Toutes les méthodes d’inspection visuelle, y compris la classification automatisée de TarmacView, partagent des limitations inhérentes dans la détection de la corrosion. La contrainte fondamentale est que la corrosion s’initie à la profondeur de l’armature — typiquement 25 à 75 mm sous la surface — et peut progresser pendant des années avant qu’aucune manifestation visible n’apparaisse. Pendant cette phase d’initiation, les chlorures s’accumulent au niveau de l’armature par diffusion, la couche passive se décompose et la corrosion active commence, le tout sans aucune indication externe visible. Le modèle de Tuutti de la durée de vie en corrosion divise explicitement la vie utile de la structure en une période d’initiation (pendant laquelle les agents agressifs pénètrent jusqu’à l’armature mais aucun dommage ne se produit) et une période de propagation (pendant laquelle les produits de corrosion s’accumulent et les dommages deviennent visibles et progressent). Dans les tabliers de pont contaminés par les chlorures avec un enrobage de béton adéquat (50 à 75 mm), la période d’initiation peut durer 10 à 20 ans ou plus, période pendant laquelle aucun signe de surface n’est présent. Dans les structures carbonatées, la période d’initiation est déterminée par le taux de diffusion du CO₂ et peut également s’étendre sur des décennies pour un béton de bonne qualité.
L’inspection visuelle de surface ne peut pas non plus quantifier le taux de corrosion — la vitesse à laquelle la perte de section se produit. Une structure avec des traces de rouille extensives peut avoir des taux de corrosion actifs de 0,01 mm/an (faible) ou 0,1 mm/an (élevé) — l’apparence visuelle seule ne permet pas de les distinguer. Le taux de corrosion nécessite une mesure électrochimique utilisant des techniques de résistance de polarisation linéaire (LPR) qui appliquent une petite perturbation de tension et mesurent la réponse en courant résultante. Ces mesures ne sont pas réalisables par les seuls moyens visuels.

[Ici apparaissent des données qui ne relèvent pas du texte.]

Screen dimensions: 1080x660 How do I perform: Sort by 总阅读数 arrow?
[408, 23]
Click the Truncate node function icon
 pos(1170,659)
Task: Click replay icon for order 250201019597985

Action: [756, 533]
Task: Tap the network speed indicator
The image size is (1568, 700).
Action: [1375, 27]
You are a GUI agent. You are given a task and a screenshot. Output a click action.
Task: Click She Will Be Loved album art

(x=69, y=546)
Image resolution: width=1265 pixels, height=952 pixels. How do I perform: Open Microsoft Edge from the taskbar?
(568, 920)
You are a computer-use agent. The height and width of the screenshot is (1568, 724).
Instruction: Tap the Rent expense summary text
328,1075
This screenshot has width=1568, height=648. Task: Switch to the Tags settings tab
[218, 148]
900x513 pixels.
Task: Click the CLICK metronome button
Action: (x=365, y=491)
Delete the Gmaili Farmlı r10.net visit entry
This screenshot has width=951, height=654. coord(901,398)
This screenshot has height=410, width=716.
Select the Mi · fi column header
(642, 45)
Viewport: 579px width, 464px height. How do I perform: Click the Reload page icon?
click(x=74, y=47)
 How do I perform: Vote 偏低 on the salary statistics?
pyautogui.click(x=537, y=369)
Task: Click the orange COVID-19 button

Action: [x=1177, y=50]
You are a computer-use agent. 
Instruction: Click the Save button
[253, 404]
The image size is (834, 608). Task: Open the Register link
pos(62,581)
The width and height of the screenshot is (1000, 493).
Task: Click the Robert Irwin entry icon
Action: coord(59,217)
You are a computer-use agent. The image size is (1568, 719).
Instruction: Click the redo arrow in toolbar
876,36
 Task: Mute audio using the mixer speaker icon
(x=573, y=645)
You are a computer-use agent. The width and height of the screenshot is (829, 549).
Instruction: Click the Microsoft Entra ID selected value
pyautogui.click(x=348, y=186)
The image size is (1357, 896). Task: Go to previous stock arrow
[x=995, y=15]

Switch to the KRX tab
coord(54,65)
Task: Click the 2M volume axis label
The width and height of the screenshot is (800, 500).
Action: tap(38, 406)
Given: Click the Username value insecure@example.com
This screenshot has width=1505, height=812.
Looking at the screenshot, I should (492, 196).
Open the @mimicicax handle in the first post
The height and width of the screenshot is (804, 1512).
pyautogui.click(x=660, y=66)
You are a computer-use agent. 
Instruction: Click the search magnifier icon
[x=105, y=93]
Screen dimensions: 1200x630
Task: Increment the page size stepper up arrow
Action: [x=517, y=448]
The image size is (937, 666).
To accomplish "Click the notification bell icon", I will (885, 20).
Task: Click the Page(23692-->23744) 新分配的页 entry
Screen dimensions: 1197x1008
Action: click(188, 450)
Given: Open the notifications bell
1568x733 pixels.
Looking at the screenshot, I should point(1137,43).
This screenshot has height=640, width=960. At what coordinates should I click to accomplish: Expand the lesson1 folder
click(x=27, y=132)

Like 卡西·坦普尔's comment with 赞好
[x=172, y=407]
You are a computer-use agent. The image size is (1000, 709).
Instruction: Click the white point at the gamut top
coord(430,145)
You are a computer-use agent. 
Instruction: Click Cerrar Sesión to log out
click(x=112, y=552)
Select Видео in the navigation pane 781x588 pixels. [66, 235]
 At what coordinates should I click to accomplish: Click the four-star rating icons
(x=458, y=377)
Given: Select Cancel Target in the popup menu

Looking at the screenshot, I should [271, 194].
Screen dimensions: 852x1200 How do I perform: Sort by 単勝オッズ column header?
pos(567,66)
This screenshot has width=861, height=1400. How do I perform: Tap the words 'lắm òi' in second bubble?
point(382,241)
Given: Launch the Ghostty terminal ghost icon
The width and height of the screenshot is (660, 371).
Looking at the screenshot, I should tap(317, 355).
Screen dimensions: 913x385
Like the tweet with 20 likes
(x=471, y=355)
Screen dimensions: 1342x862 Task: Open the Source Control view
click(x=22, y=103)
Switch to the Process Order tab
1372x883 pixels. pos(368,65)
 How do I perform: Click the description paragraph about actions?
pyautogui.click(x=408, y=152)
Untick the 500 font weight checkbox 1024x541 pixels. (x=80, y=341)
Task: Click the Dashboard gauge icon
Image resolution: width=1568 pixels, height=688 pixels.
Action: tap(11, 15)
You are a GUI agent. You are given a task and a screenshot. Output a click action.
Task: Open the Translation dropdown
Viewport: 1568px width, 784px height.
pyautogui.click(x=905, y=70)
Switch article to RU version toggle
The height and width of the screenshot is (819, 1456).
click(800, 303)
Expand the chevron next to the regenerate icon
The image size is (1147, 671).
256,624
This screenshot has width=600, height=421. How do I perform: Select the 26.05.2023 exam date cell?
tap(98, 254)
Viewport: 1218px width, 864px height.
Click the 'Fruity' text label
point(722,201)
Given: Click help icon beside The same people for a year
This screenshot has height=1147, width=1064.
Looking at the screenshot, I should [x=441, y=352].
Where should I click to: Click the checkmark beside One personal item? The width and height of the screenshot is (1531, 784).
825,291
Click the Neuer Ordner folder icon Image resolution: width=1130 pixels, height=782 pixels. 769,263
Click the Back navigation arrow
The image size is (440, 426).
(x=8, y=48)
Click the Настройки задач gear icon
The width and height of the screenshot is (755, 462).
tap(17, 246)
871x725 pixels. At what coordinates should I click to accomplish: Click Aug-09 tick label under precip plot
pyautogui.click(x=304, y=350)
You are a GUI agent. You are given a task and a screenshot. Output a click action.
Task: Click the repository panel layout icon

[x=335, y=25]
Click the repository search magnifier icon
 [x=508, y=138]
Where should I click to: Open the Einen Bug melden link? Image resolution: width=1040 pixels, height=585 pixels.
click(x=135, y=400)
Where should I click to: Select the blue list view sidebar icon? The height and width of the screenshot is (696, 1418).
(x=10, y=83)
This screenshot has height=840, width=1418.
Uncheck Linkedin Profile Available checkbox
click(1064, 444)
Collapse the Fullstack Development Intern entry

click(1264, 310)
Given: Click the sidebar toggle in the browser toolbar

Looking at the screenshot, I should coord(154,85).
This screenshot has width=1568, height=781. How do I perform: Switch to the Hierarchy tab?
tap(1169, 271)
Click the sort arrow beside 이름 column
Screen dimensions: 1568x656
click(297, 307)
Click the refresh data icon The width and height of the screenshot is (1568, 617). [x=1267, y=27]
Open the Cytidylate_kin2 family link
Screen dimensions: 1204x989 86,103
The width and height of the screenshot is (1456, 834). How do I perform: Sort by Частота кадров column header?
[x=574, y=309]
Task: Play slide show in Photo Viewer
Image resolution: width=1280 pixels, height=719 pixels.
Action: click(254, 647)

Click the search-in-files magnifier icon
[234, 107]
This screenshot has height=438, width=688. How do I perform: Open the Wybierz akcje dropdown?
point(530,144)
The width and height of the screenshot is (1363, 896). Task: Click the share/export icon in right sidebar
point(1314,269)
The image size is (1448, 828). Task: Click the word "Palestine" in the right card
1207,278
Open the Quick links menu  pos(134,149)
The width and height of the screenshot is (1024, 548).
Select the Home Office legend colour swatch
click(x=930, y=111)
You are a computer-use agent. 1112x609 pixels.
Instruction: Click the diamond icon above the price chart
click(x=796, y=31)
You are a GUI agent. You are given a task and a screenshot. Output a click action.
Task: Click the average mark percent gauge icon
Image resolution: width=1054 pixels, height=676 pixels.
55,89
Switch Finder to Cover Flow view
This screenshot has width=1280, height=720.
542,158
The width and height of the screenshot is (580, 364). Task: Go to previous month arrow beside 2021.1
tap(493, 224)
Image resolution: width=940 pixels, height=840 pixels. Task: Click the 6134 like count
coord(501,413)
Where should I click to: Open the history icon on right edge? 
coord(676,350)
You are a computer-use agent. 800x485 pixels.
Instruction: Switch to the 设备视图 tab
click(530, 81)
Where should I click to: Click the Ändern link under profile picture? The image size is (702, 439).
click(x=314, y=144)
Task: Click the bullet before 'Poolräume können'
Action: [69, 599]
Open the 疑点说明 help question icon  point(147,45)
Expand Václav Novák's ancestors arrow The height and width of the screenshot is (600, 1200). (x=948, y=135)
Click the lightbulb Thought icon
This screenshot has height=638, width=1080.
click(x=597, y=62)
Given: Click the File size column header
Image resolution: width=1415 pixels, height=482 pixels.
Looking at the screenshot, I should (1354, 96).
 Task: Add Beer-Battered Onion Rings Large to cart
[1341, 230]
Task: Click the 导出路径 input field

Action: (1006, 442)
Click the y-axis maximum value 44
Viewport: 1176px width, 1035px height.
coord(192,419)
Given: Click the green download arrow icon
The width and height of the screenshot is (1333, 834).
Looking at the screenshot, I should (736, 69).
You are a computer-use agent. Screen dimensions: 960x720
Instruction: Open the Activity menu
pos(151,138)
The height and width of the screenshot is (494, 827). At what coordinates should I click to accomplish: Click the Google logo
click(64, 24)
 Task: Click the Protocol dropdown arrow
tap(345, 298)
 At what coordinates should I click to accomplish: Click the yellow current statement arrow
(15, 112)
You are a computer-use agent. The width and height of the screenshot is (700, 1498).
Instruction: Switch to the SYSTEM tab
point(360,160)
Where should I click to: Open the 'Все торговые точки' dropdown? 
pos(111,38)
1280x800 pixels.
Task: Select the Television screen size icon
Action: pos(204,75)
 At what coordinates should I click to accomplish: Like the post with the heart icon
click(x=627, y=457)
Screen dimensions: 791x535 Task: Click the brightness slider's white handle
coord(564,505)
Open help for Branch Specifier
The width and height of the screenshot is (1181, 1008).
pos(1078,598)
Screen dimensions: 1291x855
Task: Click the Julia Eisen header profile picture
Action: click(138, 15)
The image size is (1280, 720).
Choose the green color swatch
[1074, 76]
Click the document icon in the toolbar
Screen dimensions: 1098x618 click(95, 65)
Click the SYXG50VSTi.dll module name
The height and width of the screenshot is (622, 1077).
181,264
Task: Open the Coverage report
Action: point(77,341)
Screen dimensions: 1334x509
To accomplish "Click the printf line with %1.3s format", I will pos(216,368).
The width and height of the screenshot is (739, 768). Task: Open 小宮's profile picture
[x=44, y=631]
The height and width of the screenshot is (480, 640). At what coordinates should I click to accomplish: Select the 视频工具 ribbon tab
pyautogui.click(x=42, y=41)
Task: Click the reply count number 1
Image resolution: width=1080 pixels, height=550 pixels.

Le délaminage souterrain — la fissuration horizontale à la profondeur de l’armature — est invisible jusqu’à ce que la zone délaminée devienne suffisamment grande pour produire une réponse acoustique détectable lors de la traction de chaîne ou du sondage au marteau. Les petits délaminages peuvent passer inaperçus lors de l’inspection visuelle de routine, et même les délaminages modérés peuvent être manqués si l’inspection n’inclut pas un sondage systématique. La profondeur de carbonatation et le profil de concentration en chlorures à différentes profondeurs nécessitent un échantillonnage destructif (carottage et collecte de poussière à des profondeurs incrémentielles pour analyse chimique) ou des END spécialisés — ils ne peuvent pas être évalués à partir de l’apparence de surface. Ces limitations signifient que les systèmes d’inspection purement visuels, aussi sophistiqués soient-ils, doivent être utilisés dans le cadre d’un programme d’évaluation multi-méthodes incluant des essais électrochimiques et, le cas échéant, une investigation destructive limitée.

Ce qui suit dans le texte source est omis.